▶ PROMPT: Of the entries below, return only those lines from the line with "Click the mysql groupId value" to the line with "Expand the third", exactly, both included.

(Recorded data)
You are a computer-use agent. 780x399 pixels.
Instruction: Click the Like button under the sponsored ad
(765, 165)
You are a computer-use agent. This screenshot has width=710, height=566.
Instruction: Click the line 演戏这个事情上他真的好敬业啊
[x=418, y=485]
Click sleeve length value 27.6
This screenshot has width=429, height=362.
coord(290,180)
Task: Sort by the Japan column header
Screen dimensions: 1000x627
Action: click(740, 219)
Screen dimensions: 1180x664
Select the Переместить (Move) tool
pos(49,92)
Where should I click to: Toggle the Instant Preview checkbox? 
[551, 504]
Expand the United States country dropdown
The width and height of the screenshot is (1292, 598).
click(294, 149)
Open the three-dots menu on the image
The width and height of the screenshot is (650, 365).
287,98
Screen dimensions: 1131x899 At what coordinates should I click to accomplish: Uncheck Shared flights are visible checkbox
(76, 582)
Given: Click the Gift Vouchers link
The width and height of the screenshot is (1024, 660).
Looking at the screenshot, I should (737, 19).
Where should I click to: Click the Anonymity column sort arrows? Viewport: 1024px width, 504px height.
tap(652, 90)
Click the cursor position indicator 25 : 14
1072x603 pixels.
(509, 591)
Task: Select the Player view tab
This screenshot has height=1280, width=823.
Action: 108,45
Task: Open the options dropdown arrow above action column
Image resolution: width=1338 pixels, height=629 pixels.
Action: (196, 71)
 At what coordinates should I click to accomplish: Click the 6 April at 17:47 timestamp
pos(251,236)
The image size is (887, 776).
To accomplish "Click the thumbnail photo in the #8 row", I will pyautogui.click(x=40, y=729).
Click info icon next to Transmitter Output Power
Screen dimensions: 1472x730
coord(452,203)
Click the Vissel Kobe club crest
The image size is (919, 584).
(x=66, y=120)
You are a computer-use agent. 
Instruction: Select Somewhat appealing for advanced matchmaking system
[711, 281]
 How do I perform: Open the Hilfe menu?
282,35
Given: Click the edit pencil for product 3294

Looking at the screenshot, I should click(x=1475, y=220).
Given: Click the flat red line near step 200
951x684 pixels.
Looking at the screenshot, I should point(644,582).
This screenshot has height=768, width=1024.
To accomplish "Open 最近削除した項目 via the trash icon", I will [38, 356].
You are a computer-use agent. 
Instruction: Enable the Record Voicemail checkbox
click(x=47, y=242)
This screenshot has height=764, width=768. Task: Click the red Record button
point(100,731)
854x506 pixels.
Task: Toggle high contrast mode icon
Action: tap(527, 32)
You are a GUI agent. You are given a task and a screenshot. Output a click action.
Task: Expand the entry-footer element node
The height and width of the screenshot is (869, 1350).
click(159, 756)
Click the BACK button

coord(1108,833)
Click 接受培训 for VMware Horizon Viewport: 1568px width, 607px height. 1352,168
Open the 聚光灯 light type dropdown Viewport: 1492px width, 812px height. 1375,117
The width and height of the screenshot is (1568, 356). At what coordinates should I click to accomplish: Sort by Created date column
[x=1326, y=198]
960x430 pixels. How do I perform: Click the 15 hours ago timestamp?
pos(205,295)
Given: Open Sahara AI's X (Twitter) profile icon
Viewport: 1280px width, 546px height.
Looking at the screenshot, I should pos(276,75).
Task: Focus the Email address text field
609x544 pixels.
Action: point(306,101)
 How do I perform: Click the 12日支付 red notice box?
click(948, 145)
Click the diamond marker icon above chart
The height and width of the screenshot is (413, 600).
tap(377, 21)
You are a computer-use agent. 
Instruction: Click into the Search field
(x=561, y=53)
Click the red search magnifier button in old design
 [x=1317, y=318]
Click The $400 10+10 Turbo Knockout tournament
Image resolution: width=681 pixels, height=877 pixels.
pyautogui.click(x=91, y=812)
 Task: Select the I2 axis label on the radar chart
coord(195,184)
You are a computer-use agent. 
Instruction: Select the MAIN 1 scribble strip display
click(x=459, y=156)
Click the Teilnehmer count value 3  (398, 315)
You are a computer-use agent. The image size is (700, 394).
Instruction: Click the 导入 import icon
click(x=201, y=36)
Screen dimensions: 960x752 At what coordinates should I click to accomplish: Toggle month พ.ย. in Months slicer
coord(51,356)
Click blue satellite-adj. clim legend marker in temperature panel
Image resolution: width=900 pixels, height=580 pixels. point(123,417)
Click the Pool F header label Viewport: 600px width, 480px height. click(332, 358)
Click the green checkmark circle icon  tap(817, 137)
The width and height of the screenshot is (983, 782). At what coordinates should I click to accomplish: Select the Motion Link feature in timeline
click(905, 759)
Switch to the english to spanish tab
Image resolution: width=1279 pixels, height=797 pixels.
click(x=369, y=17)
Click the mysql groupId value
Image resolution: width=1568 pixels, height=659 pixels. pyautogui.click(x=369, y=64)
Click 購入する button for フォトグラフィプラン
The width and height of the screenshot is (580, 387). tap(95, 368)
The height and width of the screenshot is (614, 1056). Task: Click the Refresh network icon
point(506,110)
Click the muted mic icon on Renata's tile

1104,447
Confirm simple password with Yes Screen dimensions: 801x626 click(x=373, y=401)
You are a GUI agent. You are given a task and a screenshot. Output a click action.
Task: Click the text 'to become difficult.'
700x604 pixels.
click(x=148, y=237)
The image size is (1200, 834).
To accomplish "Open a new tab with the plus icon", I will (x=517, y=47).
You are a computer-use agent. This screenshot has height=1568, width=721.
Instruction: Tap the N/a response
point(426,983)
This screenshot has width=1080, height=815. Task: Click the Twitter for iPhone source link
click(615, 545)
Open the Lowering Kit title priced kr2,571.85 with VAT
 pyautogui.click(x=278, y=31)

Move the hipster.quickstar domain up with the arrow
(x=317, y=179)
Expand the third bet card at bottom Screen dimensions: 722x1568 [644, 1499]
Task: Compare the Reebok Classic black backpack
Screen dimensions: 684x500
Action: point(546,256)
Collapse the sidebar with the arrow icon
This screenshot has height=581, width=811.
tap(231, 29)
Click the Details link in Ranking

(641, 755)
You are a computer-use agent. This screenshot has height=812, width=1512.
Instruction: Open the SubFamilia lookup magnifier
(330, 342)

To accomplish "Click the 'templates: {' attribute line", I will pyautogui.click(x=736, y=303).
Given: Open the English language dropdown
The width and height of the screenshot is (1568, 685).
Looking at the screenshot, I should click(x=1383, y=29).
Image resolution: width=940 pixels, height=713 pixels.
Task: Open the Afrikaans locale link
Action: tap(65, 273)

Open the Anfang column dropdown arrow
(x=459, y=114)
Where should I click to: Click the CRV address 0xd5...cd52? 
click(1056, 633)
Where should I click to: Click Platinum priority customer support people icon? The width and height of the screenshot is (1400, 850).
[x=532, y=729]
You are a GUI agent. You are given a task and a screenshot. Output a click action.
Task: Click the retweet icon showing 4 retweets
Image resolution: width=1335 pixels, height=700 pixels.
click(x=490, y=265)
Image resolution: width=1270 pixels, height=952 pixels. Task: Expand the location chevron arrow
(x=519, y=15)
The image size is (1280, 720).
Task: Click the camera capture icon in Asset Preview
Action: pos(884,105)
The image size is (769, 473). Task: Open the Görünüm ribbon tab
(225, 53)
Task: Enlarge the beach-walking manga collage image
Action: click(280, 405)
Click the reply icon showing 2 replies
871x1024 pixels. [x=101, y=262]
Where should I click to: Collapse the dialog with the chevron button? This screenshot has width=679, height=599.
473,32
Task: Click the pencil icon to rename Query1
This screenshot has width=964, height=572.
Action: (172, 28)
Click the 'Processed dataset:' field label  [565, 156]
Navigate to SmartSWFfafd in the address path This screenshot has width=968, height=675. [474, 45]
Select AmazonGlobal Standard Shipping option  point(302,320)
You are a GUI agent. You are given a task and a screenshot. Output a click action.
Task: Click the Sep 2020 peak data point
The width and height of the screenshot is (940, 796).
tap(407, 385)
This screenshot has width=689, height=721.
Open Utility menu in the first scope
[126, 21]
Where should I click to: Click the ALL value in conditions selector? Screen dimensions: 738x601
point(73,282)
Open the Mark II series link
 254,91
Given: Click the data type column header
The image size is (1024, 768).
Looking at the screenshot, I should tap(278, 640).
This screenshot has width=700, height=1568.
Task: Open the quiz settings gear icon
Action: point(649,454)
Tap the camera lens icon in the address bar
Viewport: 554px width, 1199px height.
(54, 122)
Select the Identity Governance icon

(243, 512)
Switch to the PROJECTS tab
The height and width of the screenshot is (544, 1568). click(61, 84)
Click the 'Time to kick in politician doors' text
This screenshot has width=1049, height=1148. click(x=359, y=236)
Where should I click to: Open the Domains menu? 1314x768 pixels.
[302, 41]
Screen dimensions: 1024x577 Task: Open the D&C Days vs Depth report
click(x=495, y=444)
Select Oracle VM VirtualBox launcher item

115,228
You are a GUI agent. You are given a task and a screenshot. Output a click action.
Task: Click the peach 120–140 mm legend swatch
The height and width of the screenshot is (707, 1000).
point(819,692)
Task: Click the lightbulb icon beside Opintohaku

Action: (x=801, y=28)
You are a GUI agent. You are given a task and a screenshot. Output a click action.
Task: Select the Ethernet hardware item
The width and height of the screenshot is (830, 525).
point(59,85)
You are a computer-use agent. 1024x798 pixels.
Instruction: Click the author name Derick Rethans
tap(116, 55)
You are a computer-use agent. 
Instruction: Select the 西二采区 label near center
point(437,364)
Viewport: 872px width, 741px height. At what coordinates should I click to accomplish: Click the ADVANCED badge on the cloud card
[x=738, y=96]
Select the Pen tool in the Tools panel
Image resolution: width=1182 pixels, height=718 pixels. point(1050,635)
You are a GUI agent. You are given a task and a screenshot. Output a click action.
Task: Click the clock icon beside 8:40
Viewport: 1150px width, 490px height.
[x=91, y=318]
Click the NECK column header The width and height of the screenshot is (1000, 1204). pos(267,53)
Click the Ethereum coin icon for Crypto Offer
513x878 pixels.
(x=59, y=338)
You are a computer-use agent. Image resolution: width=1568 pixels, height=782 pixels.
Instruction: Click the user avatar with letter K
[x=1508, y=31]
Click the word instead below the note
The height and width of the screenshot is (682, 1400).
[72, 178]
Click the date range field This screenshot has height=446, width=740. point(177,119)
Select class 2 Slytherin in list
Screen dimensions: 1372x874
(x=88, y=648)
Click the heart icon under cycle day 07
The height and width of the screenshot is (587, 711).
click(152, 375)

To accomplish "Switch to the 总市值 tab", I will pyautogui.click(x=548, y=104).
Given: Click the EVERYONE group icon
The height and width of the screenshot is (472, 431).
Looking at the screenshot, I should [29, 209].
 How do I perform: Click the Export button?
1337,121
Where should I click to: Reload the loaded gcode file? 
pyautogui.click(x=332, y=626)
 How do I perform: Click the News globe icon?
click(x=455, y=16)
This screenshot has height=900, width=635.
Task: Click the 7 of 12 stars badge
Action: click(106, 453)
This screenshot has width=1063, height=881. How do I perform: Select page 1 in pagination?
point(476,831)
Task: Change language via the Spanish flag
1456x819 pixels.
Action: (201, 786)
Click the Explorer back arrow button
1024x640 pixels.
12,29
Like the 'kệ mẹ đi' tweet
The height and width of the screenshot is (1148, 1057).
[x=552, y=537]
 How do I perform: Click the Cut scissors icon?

▶ ANSWER TO THE PROBLEM:
Click the mysql groupId value
Image resolution: width=1568 pixels, height=659 pixels. pyautogui.click(x=369, y=64)
Click 購入する button for フォトグラフィプラン
The width and height of the screenshot is (580, 387). tap(95, 368)
The height and width of the screenshot is (614, 1056). Task: Click the Refresh network icon
point(506,110)
Click the muted mic icon on Renata's tile

1104,447
Confirm simple password with Yes Screen dimensions: 801x626 click(x=373, y=401)
You are a GUI agent. You are given a task and a screenshot. Output a click action.
Task: Click the text 'to become difficult.'
700x604 pixels.
click(x=148, y=237)
The image size is (1200, 834).
To accomplish "Open a new tab with the plus icon", I will (x=517, y=47).
You are a computer-use agent. This screenshot has height=1568, width=721.
Instruction: Tap the N/a response
point(426,983)
This screenshot has width=1080, height=815. Task: Click the Twitter for iPhone source link
click(615, 545)
Open the Lowering Kit title priced kr2,571.85 with VAT
 pyautogui.click(x=278, y=31)

Move the hipster.quickstar domain up with the arrow
(x=317, y=179)
Expand the third bet card at bottom Screen dimensions: 722x1568 [644, 1499]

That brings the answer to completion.